# Safe zones in Alicante and rough price to rent per month



## Leanne7011 (Jan 4, 2013)

Hi, 

Could any local or native tell me the safe areas to live in Alicante city and roughly how much it is to rent a 2 bedroom house/flat etc as I am moving there in August for 9 months with my baby.


----------



## RichTUK (Oct 15, 2012)

Hey, not a native but I live in the Centro area (just by Ave. Maisonnave) and there are loads of places for around 350/400 a month, but you can haggle and get around 50 euros a month off if you try. Centro and Benalua are probably the safest areas but I wouldnt say any of the over areas in the city are that bad. With such a young kid id probably stick to those two areas though, they are the flattest and easiest to walk around. 

The areas north of Luceros, the train station and Alfonso el Sabio get really steep and are a pain to walk.

So I'd say if you can get a nice place in Centro for as close to 300 a month (euros) as possible then jump at it, if not then Benalua has some great areas and awesome shaded parks for kids.


----------



## Leanne7011 (Jan 4, 2013)

RichTUK said:


> Hey, not a native but I live in the Centro area (just by Ave. Maisonnave) and there are loads of places for around 350/400 a month, but you can haggle and get around 50 euros a month off if you try. Centro and Benalua are probably the safest areas but I wouldnt say any of the over areas in the city are that bad. With such a young kid id probably stick to those two areas though, they are the flattest and easiest to walk around.
> 
> The areas north of Luceros, the train station and Alfonso el Sabio get really steep and are a pain to walk.
> 
> So I'd say if you can get a nice place in Centro for as close to 300 a month (euros) as possible then jump at it, if not then Benalua has some great areas and awesome shaded parks for kids.

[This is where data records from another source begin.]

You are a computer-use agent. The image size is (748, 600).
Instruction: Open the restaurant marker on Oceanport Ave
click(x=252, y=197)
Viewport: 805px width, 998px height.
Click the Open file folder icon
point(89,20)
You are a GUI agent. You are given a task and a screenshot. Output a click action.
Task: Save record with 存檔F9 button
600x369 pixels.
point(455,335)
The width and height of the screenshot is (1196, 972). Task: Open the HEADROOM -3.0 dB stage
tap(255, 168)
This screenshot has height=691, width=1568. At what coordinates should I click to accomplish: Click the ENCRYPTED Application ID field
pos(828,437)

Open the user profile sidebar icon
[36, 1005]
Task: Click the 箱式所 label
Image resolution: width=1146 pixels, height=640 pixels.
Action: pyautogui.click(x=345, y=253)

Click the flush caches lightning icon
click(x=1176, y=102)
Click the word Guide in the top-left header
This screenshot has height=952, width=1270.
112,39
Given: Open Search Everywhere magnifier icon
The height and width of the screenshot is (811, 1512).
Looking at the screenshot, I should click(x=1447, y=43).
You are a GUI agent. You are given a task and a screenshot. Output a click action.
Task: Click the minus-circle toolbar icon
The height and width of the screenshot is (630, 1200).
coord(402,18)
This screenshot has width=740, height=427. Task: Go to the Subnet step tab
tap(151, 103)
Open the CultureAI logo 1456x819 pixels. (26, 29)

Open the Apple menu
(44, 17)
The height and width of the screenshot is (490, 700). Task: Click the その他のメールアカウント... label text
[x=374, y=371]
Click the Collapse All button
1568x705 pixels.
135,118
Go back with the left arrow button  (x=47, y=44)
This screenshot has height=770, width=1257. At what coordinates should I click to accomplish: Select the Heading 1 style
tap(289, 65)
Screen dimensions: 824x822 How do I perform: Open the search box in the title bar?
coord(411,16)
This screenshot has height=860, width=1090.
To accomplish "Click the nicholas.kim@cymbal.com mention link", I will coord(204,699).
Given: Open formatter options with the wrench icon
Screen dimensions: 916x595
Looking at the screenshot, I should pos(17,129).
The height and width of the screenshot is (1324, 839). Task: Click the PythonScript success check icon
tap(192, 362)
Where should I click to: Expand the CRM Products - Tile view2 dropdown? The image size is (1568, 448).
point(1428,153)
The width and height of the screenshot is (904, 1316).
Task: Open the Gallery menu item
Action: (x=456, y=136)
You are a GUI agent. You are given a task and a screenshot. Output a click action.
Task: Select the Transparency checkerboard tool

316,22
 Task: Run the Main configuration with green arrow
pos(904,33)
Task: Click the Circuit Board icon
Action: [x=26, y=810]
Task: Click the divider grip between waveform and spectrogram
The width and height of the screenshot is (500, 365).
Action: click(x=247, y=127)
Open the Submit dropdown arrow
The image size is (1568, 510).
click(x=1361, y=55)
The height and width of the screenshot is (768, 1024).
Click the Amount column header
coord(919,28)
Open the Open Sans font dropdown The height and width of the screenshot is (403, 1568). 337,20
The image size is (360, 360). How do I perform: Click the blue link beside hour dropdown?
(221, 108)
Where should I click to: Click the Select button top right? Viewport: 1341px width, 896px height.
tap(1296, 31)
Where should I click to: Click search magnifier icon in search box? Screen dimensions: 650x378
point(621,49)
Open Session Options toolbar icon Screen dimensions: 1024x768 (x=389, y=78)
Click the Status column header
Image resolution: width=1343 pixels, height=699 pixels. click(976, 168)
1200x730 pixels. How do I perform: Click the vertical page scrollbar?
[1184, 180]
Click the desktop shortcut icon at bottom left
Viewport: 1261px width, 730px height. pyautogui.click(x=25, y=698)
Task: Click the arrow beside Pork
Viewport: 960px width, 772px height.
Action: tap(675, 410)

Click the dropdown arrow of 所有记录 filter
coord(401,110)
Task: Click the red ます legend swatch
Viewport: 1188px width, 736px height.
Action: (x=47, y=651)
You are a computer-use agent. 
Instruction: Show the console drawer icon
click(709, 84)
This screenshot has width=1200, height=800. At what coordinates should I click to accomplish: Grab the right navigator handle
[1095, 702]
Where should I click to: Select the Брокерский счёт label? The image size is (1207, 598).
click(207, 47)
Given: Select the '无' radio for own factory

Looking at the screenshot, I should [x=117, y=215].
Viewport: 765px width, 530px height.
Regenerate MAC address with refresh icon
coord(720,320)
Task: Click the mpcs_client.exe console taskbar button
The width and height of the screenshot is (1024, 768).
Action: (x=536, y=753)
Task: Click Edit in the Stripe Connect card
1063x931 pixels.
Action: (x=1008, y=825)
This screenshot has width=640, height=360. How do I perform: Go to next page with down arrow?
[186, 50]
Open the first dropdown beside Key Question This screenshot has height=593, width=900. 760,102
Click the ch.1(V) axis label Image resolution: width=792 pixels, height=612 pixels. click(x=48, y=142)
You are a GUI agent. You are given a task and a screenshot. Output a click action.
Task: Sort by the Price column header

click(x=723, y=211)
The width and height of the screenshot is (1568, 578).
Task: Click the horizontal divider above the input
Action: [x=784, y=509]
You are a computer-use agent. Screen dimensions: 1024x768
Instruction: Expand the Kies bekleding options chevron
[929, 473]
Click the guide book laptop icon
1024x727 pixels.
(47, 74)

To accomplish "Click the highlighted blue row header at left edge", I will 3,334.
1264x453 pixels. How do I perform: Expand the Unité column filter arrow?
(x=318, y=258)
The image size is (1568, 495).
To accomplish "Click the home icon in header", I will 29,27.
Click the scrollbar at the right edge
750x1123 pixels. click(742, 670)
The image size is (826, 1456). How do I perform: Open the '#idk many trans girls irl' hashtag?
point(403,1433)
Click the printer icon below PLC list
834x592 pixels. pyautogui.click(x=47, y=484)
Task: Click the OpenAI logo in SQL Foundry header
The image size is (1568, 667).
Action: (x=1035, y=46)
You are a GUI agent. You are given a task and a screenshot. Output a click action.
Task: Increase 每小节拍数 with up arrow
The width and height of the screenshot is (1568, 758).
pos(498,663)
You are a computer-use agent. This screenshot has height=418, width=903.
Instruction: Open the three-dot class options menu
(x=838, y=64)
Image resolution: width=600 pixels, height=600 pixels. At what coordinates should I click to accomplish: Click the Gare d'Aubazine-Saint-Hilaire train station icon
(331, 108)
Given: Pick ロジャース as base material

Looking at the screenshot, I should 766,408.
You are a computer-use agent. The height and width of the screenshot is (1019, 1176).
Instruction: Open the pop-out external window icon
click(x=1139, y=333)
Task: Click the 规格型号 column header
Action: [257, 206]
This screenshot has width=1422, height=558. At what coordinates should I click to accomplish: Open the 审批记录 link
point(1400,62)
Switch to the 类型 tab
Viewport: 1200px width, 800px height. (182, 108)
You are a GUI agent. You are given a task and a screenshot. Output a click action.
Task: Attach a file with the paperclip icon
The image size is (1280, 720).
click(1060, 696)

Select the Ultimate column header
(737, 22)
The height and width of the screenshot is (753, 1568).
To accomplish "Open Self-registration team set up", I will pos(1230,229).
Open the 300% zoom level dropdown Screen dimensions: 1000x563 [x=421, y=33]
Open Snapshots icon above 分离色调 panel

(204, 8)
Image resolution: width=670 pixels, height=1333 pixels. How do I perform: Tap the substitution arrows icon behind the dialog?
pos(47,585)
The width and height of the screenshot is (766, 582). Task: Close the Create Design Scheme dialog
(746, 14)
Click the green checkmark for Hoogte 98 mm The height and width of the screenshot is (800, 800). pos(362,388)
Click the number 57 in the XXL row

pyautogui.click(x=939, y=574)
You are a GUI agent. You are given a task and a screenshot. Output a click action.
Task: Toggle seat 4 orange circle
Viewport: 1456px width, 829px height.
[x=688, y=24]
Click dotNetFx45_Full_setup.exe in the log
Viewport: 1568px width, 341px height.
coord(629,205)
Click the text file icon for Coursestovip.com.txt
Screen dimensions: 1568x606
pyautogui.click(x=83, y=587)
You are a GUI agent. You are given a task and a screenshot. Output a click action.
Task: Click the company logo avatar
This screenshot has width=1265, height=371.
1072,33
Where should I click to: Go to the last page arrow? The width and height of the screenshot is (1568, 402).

Thank you so much  a bit of positive feedback is what I needed. And how much are bills roughly a month or is it only the landlords of student accommodation that set the bills to an extra 20 a month. Would you know If there is much bar work or anything at all around? And would there be quick and easy transport in these areas? 

Oh and Is the beach close?


----------



## RichTUK (Oct 15, 2012)

Our water and electric come out on the same bill but I cant remember how much the last ones were tbh, and then we have bottled gas for the cooker which is around 16 Euros a time, we are still using the same one that's been on there since we moved in there in October so that's pretty cheap. 

You should look at setting up a landline phone, mobile phones in Spain are very very expensive and I really hope I don't have to get one anytime soon. We phone back to the UK a few times a week and over the month it only adds around 10 to 15 pounds on to the bill. Altogether I think with the phone, internet and TV it comes to around 30 a month.

I'd have a rough estimate that 100/150 a month will be more than fine to set aside for bills.

I wouldn't get your hopes up about finding bar work around Alicante, its a busy place with a lot of locals being unemployed, and most of the people we know there do season work only so there's really high competition for places. You just have to be lucky. You tend to find work more through the people you know rather than applying at agency's etc. 

Yeah the bus services around Alicante is really great, most buses are every 20 mins or so and run pretty late. 

The beach only around a 10 min stroll from the centre of town. Loads of buses head past there too.


----------



## Leanne7011 (Jan 4, 2013)

RichTUK said:


> Our water and electric come out on the same bill but I cant remember how much the last ones were tbh, and then we have bottled gas for the cooker which is around 16 Euros a time, we are still using the same one that's been on there since we moved in there in October so that's pretty cheap.
> 
> You should look at setting up a landline phone, mobile phones in Spain are very very expensive and I really hope I don't have to get one anytime soon. We phone back to the UK a few times a week and over the month it only adds around 10 to 15 pounds on to the bill. Altogether I think with the phone, internet and TV it comes to around 30 a month.
> 
> ...


Thanks for all your help. So you are living private? Landlords of student accomodation offer all the bills included at an extra cost but it works out cheaper than 100/150. Would ye not move to student accomodation?

So transport is pretty good, is it expensive?

Matter of luck so with a job. We wont get our hopes up anyway.


----------



## RichTUK (Oct 15, 2012)

Leanne7011 said:


> Thanks for all your help. So you are living private? Landlords of student accomodation offer all the bills included at an extra cost but it works out cheaper than 100/150. Would ye not move to student accomodation?
> 
> So transport is pretty good, is it expensive?
> 
> Matter of luck so with a job. We wont get our hopes up anyway.


It will be cheaper than the 100/150 but there will be some months where the bills go sky high and most are estimated, like water etc so if you are moving into an apartment that used alot of electric and water those bills could start off huge, and then of course over time they will drop much lower so it evens out. Always best to save more though and then once you have an amount put aside each months it can act as a nice little savings pot for extra day trips ect. 

Tbh I don't get the bus much at all cos I really like walking everywhere, but when I do I normally use my gfs bus card but its fairly cheap. 

As for weather i'd move to student accommodation, personally i'd say no, even at Uni I didnt lol but its up to you. Just look around, take alot at the private agents, theres 100's of them dotted around the city centre. Personally I'd go to the one on the corner of Calle Reyes Católicos and Carrer Alemania (I think it's around there anyway, just down from the Masonnave high street) just because they have some good value apartments in the city centre area. By the time you get here though that could all change so I should really save that advice for a later date.


----------



## Leanne7011 (Jan 4, 2013)

Right I understand. That may be risky incase one month we don't have the money, so max would it be around 150? We wouldn't use the dishwasher, or air con as we've a baby. 

I was hoping to have accommodation set up for when I arrive as its too expensive to go over, have a look and come home for my baby and fly back out. 

I might google them estate agents and have a look


----------